A gripe espanhola e a Covid-19 foram provocadas por vírus, que são genes encapsulados em contêiner proteico, algumas vezes envolvidos por membrana. Estão codificados em DNA ou RNA e dependem de células para produzir réplicas. Não têm metabolismo energético nem sintetizam por si mesmos suas moléculas.
Por mais detestáveis que sejam os microrganismos causadores de doenças, é preciso considerar que a vida depende fundamentalmente desses seres invisíveis. As bactérias construíram a atmosfera favorável aos grandes animais, inclusive humanos, e devem sobrevier a uma possível extinção de todos os seres pluricelulares.
O autor que muito nos ajudou nas pesquisas para esses três artigos é Fernando Portela Câmara. É ele quem escreve: “A cada conquista sobre o meio ambiente que nos permite viver melhor e mais confortavelmente, criamos vulnerabilidades que poderão nos trazer grandes catástrofes. Ao criarmos diques contra as doenças infecciosas, com antibióticos, vacinas, medidas sanitárias etc., estamos represando patógenos na esperança de controlá-los, mas desconhecemos a pressão de mutações que surgem, criando novas adaptações imprevisíveis e novos canais epidemiológicos.”
Na quarta pandemia, entra em cena um vírus. Não que ele fosse desconhecido. Os vírus foram descobertos em 1876 afetando plantas. Retrospectivamente, sabemos que várias epidemias do passado foram causadas por vírus. Em 1881, foi identificado o vírus da febre amarela. Em 1918, último ano da Primeira Guerra Mundial, eclodiu a Gripe Espanhola, uma virose pandêmica. Ela se expandiu no seio de uma grande mortandade fruto de um conflito também global.

[Entradas de dados armazenados]
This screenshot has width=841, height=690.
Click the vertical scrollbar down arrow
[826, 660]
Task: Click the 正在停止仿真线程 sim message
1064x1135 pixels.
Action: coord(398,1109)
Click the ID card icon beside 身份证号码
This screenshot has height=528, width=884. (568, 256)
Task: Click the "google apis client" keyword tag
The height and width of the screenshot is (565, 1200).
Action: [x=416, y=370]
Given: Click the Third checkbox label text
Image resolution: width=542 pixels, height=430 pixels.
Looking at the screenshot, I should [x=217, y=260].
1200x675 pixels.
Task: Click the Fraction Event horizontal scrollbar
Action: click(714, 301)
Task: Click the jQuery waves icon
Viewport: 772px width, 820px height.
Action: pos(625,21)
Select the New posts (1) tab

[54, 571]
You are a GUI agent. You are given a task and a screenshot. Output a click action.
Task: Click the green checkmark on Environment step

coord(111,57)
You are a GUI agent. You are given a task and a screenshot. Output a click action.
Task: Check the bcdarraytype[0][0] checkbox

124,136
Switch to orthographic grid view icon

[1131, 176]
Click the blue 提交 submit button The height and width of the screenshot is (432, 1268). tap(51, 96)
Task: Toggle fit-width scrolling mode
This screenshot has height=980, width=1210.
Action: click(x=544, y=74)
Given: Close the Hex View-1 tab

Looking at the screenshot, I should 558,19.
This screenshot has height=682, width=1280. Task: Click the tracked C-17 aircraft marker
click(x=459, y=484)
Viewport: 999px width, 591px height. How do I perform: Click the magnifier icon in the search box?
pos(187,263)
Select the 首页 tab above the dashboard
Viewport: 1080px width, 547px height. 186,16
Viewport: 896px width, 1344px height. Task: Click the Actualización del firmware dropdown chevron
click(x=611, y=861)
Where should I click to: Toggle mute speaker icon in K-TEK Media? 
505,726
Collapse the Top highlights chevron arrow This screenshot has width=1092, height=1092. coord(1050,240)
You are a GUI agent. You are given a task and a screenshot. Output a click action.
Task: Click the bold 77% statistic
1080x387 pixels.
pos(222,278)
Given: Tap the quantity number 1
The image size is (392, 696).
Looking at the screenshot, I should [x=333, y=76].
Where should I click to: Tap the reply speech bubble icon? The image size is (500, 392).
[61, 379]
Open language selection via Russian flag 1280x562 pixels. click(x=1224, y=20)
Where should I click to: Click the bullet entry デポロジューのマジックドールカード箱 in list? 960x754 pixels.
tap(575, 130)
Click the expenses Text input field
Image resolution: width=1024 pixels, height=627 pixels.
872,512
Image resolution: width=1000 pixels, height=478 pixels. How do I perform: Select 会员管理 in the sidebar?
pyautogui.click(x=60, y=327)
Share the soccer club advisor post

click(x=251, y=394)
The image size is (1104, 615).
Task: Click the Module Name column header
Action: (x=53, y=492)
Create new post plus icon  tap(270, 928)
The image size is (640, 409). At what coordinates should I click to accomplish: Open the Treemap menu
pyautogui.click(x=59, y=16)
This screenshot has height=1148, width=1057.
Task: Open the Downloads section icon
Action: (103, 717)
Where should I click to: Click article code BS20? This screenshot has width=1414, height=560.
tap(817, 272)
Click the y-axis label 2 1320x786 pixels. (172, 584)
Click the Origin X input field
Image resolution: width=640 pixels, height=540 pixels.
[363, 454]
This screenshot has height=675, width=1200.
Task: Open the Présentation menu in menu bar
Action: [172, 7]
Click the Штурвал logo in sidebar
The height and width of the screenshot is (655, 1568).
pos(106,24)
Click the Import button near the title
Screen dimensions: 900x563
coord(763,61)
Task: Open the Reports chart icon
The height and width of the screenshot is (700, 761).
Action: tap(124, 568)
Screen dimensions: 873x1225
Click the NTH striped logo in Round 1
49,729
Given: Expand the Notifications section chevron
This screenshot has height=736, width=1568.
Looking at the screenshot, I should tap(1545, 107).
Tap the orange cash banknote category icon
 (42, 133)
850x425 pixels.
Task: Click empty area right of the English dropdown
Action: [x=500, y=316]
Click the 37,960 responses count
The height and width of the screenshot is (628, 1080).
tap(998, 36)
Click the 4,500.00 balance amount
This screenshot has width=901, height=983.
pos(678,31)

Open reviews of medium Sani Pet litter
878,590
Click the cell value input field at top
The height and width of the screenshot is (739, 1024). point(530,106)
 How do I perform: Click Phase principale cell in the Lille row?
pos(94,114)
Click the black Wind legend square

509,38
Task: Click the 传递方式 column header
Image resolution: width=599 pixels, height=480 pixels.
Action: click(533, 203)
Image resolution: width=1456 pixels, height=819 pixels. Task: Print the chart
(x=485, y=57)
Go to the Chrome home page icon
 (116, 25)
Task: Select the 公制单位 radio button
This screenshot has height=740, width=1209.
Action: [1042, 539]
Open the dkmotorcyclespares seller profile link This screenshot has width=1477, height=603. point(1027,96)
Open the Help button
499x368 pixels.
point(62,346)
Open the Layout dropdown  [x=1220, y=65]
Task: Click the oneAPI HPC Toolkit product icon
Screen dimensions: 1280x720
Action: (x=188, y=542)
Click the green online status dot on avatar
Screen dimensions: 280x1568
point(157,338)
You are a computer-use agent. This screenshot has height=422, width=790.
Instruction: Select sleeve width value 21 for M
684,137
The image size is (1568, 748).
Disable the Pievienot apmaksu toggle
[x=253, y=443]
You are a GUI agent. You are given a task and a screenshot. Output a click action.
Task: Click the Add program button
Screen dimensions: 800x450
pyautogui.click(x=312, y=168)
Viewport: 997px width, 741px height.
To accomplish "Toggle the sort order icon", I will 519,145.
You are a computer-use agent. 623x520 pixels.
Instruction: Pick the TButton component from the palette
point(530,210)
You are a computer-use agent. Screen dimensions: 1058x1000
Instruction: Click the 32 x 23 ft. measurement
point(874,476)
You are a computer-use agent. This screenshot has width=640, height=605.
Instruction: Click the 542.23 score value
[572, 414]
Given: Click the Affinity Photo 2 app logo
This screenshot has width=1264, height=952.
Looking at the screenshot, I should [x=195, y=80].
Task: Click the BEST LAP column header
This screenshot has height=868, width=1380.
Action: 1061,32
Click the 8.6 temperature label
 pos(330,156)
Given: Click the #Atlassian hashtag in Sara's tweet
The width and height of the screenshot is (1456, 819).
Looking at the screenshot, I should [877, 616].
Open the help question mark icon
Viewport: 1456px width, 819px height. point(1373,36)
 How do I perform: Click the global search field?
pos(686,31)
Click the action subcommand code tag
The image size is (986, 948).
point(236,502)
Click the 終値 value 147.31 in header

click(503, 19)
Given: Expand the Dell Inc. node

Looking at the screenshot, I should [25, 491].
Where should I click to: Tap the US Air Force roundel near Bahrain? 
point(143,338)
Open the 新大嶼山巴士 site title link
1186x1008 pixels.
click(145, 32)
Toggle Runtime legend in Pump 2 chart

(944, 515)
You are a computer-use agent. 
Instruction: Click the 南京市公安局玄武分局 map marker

Sobre o exercício: Por favor, transcreva sem alterações a parte do texto sobre vírus e pandemias entre "A gripe espanhola e" e "mesmos suas moléculas.", inclusive.

Resposta abaixo:
A gripe espanhola e a Covid-19 foram provocadas por vírus, que são genes encapsulados em contêiner proteico, algumas vezes envolvidos por membrana. Estão codificados em DNA ou RNA e dependem de células para produzir réplicas. Não têm metabolismo energético nem sintetizam por si mesmos suas moléculas.